Mr. Zelensky laid a wreath for those who were killed in the attack.
After a meeting with Mr. Kishida, he strode into an auditorium at the peace park to speak to reporters.
As he entered, one journalist shouted from the back of the room: “Slava Ukraini” (Glory to Ukraine). Mr. Zelensky nodded to acknowledge her.
He drew several parallels between Hiroshima and Ukraine, saying that pictures of the Japanese city in ruins after the bombing reminded him of present-day Bakhmut. He vowed there would be a similar “reconstruction and recovery” of Ukraine.

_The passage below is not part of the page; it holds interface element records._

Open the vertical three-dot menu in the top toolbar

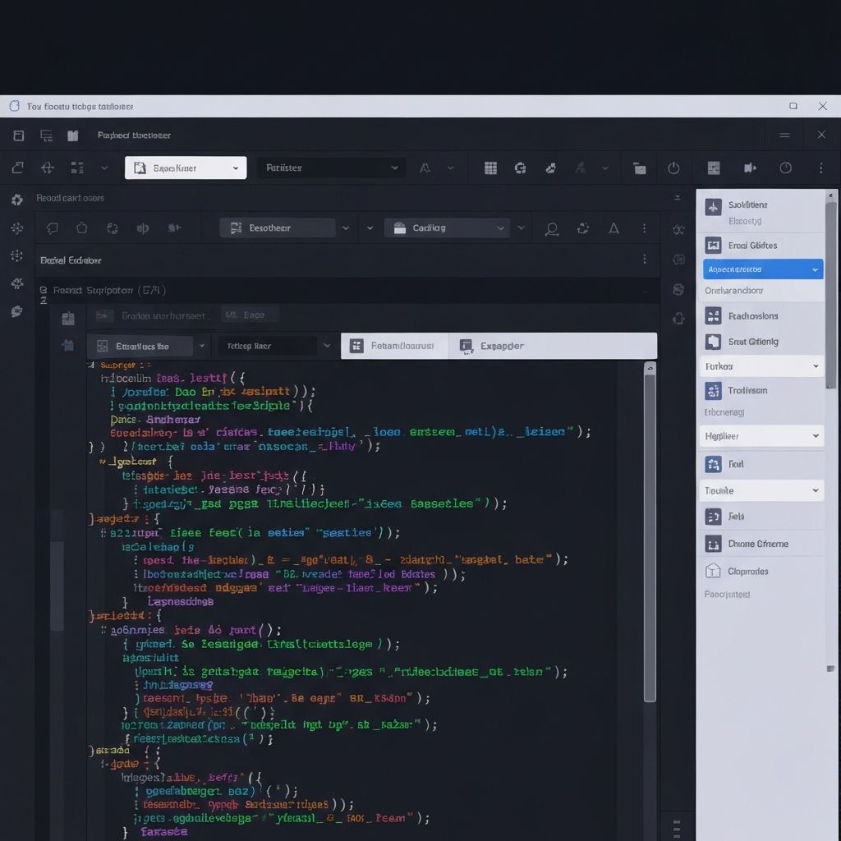click(x=820, y=168)
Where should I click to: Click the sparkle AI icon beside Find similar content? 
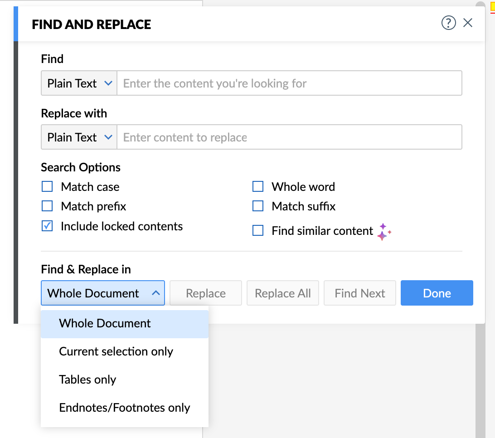pos(383,232)
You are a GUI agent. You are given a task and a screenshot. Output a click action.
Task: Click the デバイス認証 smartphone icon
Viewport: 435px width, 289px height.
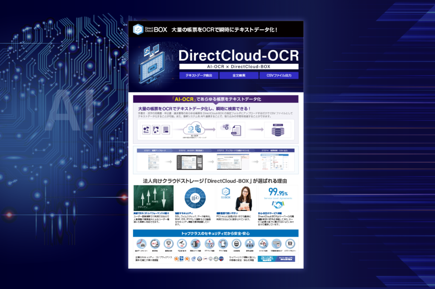point(223,243)
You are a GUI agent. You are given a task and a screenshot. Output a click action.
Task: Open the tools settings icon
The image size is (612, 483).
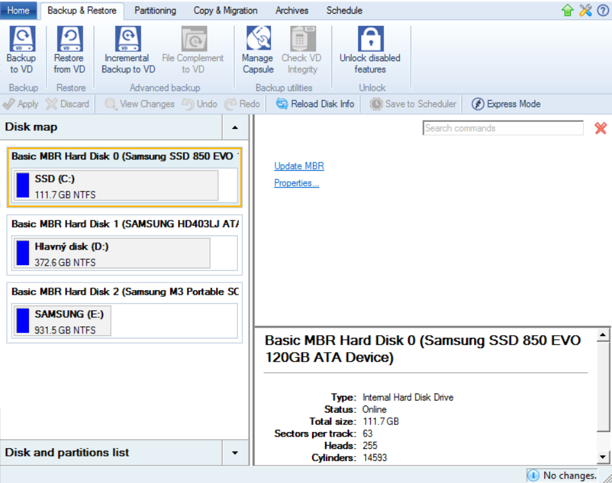pyautogui.click(x=586, y=10)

“Now Hiroshima has rebuilt their city, and we dream of rebuilding our cities,” he said.
There had earlier been some confusion about the status of Bakhmut after Mr. Zelensky said “Today Bakhmut is only in our hearts”.
His office later clarified that he had not said that the city had fallen.
But Russian fighters at least control most of Bakhmut. Wagner mercenaries have concentrated their efforts there for months, and their relentless, costly tactic of sending in waves of men seems to have gradually eroded Kyiv’s resistance.
Ukrainian forces have resisted calls for a tactical withdrawal to this point, but say that if they did pull out it would be a “Pyrrhic victory” for the Russians.
Mr. Zelensky also alluded to his troops continuing to carry out “important work” in the area.
A top Ukrainian general later said Kyiv’s forces were making advances on the outskirts of Bakhmut and were getting closer to a “tactical encirclement” of the city.
Analysts say that Bakhmut is of little strategic value to Moscow, but its capture would be a symbolic victory for Russia after the longest battle of the war in Ukraine so far.
However, when Russia fought fiercely to claim the cities of Severodonetsk and Lysychansk last summer, Ukraine soon reclaimed swathes of territory elsewhere.
It will no doubt be hoping to use a similar strategy for an anticipated counter-offensive this year.
The war in Ukraine has dominated the three-day summit of G7 leaders in Japan, with Mr. Zelensky meeting with several world leaders to lobby for more support.
His persistence paid off. At the summit, the US announced it would allow its Western allies to supply Ukraine with advanced fighter jets, including American-made F-16s.
However, as yet no country has committed to supplying the jets to Ukraine.
Asked by the BBC how confident he was about getting F-16s from his allies, Mr. Zelensky said: “We will be working on that, I’m sure… I cannot tell you how many – this is not a secret, we really don’t know.”
The BBC also asked him when his delayed spring counter-offensive would begin.
“Russia will feel when we have a counter-offensive,” he replied.